======== Excerpt to read

There’s a reason sustainable clothing sounds like an oxymoron — because it is one.
Despite the claims made by the fast fashion and so-called environmentally-friendly clothing brands in your Instagram feed, the sad truth is that they’re all contributing to the effects of climate change.
The Truth About Sustainable Clothing & Greenwashing
To understand why sustainable clothing is a myth, you need to understand that the entire apparel industry is broken. A single cotton t-shirt, which many brands will market as made from “all-natural materials,” takes 594 gallons of water to make AKA the amount of water you drink in two and a half years. Over 8% of global greenhouse gas emissions come from the apparel industry. And that doesn’t even cover the waste generated by the more than 100 billion garments produced each year.
The reason why sustainable clothing is a sham is because nearly all apparel companies’ primary goal is profit. When increasing revenue is more important than eco-friendly policies, the planet will always come last. Instead of focusing on sustainability, most of these brands incorporate recycling schemes or false advertising to sell more clothes through what’s known as “greenwashing”.
Greenwashing is when a company spends more money to market itself as environmentally friendly than they spend to minimize its environmental impact. Many countries, like the US, lack any dedicated agency focused on regulating environment-focused claims. As a result, brands are able to trick consumers into thinking they are more sustainable than they really are by incorporating faux sustainability terms like “sustainable,” “non-toxic,” “natural,” and “environmentally-friendly”.
Brands can also get away with providing little to no transparency or making blatantly false claims. As far as they’re concerned it’s up to the consumers themselves to fact check.
How So-Called “Sustainable” Clothing Brands Stack Up
You might be wondering about your favorite “sustainable” clothing brands and whether or not you can trust them at this point. Luckily, there are tools you can use to find out. Good on You is a site that uses 50+ independent sources to compile scores for brands’ sustainability efforts on a scale from 1 to 5.
Check out how some of your favorite brands scored below:
Rating: 2/5 – “Not Good Enough”
Despite the website’s claim of “radical transparency” relating to its sustainability efforts, there is no evidence the brand minimizes textile waste or water reduction initiatives in its supply chain. Instead, Everlane relies on misleading sustainability terms like “organic cotton.” To put it in perspective, H&M ranked better than Everlane did. Yikes.
Rating: 4/5 – “Good”
Reformation is known as the go-to sustainability brand for every “it” girl in LA. But the brand didn’t receive an all-clear rating. Overall, it ranks better than almost every other mainstream brand but shows that even labels marketed as the most sustainable option still have improvements to make.

================

_Task_
Reproduce the sustainable clothing article word for word from "Reformation is known" to "improvements to make.". The data that comes next is separate from the sustainable clothing article.

======== Available data

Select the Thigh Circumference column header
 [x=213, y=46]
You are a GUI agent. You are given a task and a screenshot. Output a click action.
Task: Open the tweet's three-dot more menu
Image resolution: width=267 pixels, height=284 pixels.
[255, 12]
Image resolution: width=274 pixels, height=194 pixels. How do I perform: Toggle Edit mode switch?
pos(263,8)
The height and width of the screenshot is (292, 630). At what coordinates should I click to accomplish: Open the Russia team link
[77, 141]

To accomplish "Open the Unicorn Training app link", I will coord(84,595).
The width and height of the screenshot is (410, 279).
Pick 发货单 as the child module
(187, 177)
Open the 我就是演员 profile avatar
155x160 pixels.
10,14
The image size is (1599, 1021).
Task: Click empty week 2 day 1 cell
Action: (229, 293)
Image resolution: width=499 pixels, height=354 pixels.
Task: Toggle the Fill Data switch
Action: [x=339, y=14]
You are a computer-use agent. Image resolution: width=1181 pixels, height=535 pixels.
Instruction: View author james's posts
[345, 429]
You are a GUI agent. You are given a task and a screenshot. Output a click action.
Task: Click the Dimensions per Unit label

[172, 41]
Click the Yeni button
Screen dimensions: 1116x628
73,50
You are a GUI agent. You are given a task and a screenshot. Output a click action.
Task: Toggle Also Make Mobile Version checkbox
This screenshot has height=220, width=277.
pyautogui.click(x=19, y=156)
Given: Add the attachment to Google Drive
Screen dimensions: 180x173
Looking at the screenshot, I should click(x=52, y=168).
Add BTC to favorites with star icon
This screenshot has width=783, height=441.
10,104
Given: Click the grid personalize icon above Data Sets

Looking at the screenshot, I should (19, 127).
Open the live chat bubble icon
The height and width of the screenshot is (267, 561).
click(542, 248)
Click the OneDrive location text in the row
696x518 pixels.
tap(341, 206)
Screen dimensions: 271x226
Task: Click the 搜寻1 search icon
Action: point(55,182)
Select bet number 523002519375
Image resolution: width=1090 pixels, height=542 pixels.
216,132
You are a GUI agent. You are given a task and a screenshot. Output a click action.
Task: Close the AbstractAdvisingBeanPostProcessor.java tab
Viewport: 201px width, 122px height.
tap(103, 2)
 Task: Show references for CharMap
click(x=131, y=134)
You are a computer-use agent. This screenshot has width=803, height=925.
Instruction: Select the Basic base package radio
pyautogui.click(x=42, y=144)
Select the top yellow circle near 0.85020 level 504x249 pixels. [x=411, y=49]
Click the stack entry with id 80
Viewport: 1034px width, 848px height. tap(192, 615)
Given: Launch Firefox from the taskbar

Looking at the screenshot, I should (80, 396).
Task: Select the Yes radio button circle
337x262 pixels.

================

_Your response_
Reformation is known as the go-to sustainability brand for every “it” girl in LA. But the brand didn’t receive an all-clear rating. Overall, it ranks better than almost every other mainstream brand but shows that even labels marketed as the most sustainable option still have improvements to make.